Description
Pls find the analysis. Correct me if am wrong
2012-01-15 05:14:02,374 FATAL org.apache.hadoop.hbase.regionserver.wal.HLogSplitter: WriterThread-9 Got while writing log entry to log
java.io.IOException: All datanodes 10.18.40.200:50010 are bad. Aborting...
at org.apache.hadoop.hdfs.DFSClient$DFSOutputStream.processDatanodeError(DFSClient.java:3373)
at org.apache.hadoop.hdfs.DFSClient$DFSOutputStream.access$2000(DFSClient.java:2811)
at org.apache.hadoop.hdfs.DFSClient$DFSOutputStream$DataStreamer.run(DFSClient.java:3026)
Here we have an exception in one of the writer threads. If any exception we try to hold it in an Atomic variable
private void writerThreadError(Throwable t) { thrown.compareAndSet(null, t); }
In the finally block of splitLog we try to close the streams.
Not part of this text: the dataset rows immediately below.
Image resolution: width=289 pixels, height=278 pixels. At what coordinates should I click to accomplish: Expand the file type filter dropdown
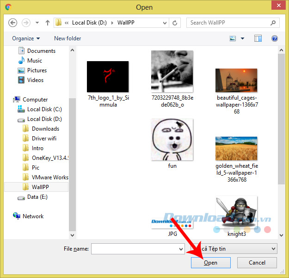(x=274, y=249)
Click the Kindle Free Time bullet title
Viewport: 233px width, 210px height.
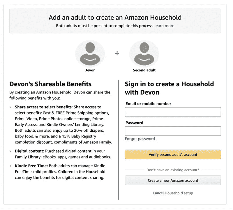pyautogui.click(x=31, y=166)
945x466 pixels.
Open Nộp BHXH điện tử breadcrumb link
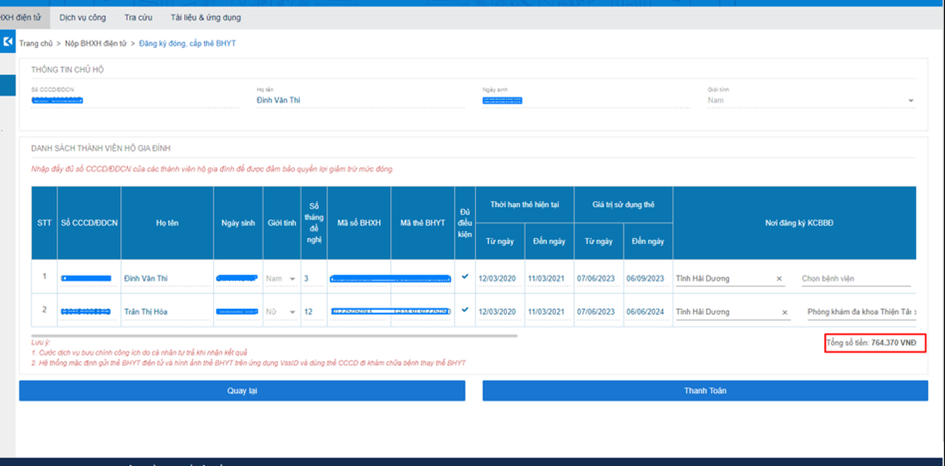pyautogui.click(x=96, y=44)
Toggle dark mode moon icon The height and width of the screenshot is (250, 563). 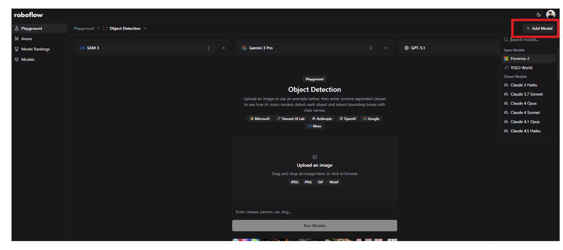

for (WriterThread t: writerThreads) { try { t.join(); } catch (InterruptedException ie) { throw new IOException(ie); } checkForErrors(); } LOG.info("Split writers finished"); return closeStreams();
Inside checkForErrors
private void checkForErrors() throws IOException { Throwable thrown = this.thrown.get(); if (thrown == null) return; if (thrown instanceof IOException) { throw (IOException)thrown; } else { throw new RuntimeException(thrown); } } So once we throw the exception the DFSStreamer threads are not getting closed.
I think if any errors we should only close the Streams and not call closeStreams().
Because here we do lot of other steps that completes the log split process.
Also even if one WriterThread has an exception can we completely abort the master as we did for any failures of splitLog()? Pls suggest.